(Stored data entries)
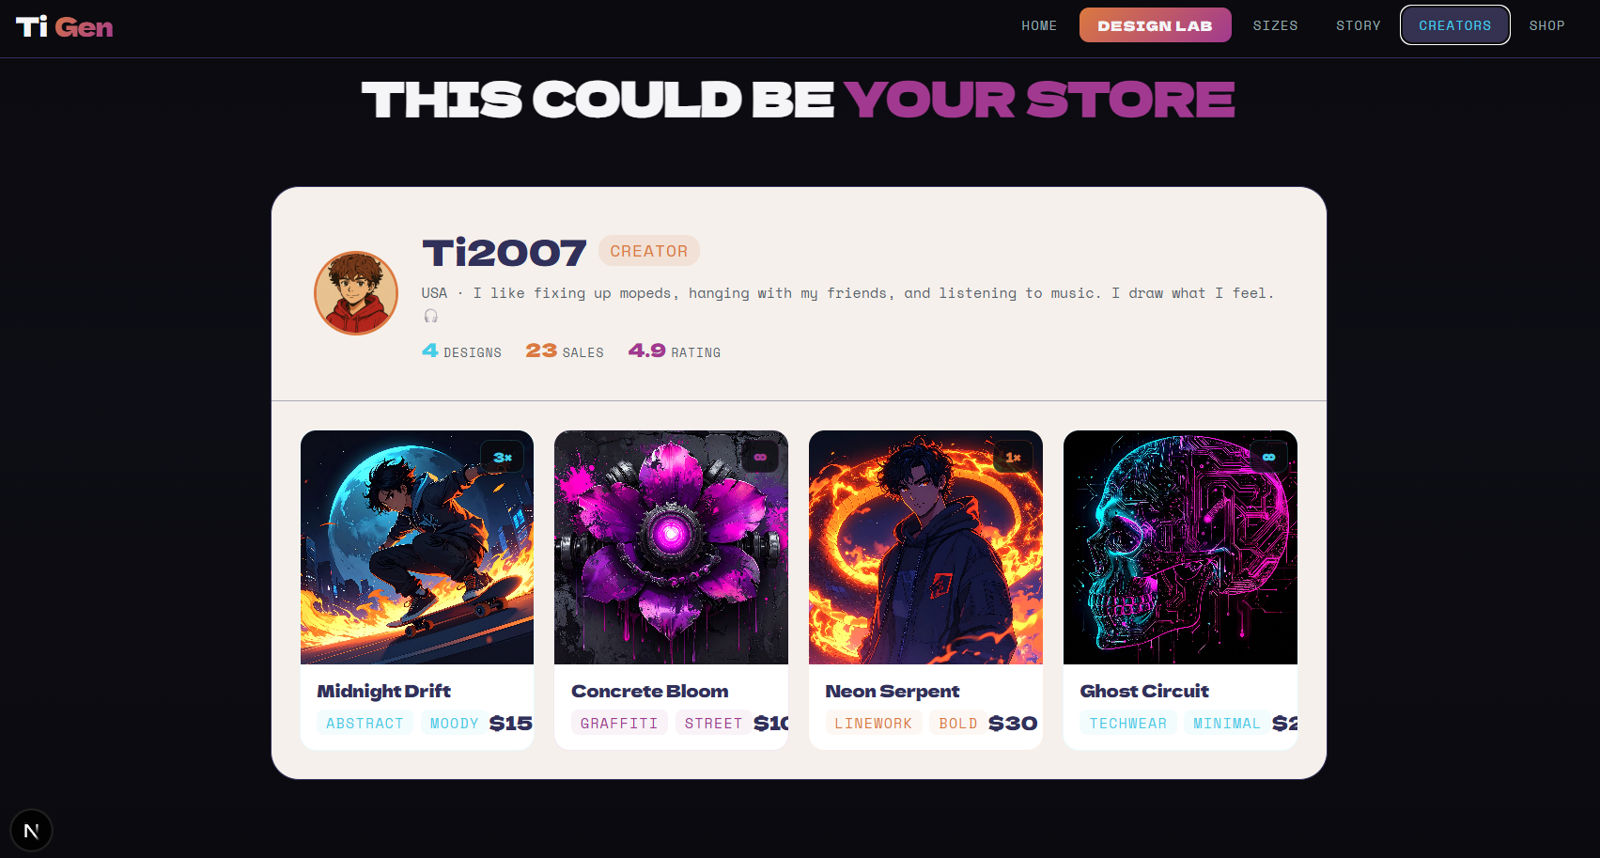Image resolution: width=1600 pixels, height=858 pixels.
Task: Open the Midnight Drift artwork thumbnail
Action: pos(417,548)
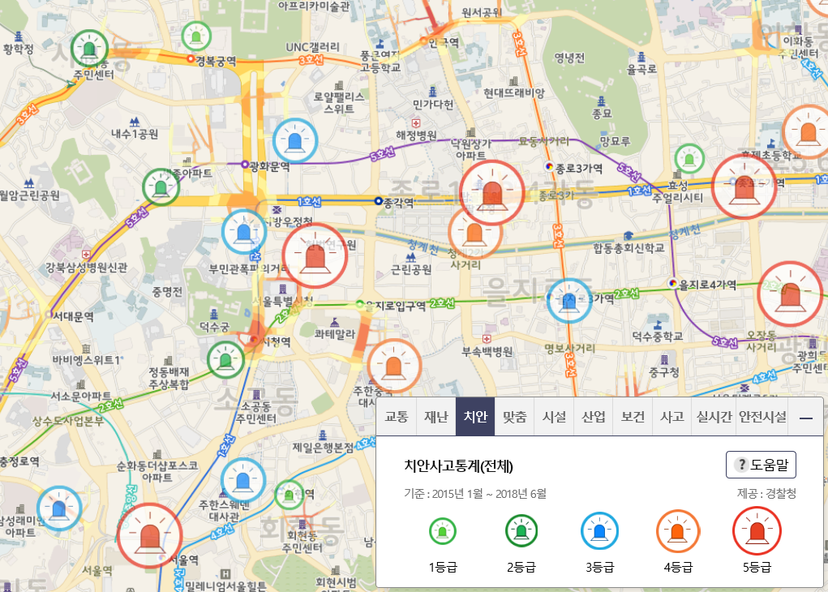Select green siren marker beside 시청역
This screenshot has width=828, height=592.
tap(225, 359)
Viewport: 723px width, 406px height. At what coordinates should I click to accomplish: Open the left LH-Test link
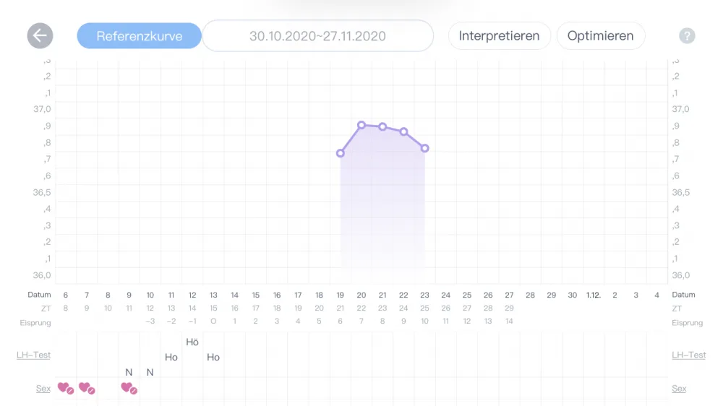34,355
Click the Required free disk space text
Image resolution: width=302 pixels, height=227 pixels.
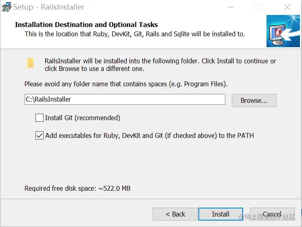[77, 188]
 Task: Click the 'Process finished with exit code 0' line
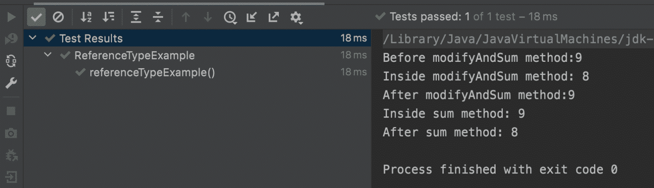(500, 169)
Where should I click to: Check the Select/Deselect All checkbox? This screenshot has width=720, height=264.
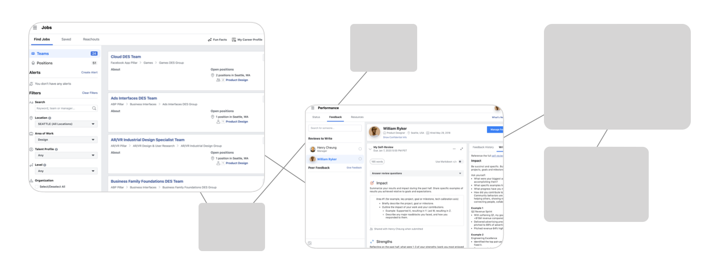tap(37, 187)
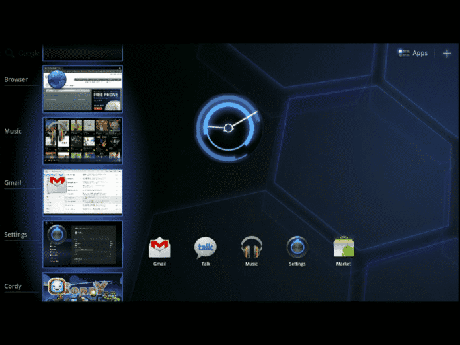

→ Problem details
From the line containing "Click the Required free disk space text" to the last line of the records above, return each line exactly, both ends included, and nothing more. Leave out the pictures.

→ Problem solution
Click the Required free disk space text
Image resolution: width=302 pixels, height=227 pixels.
[77, 188]
 Task: Click the 'Process finished with exit code 0' line
(500, 169)
Where should I click to: Check the Select/Deselect All checkbox? This screenshot has width=720, height=264.
tap(37, 187)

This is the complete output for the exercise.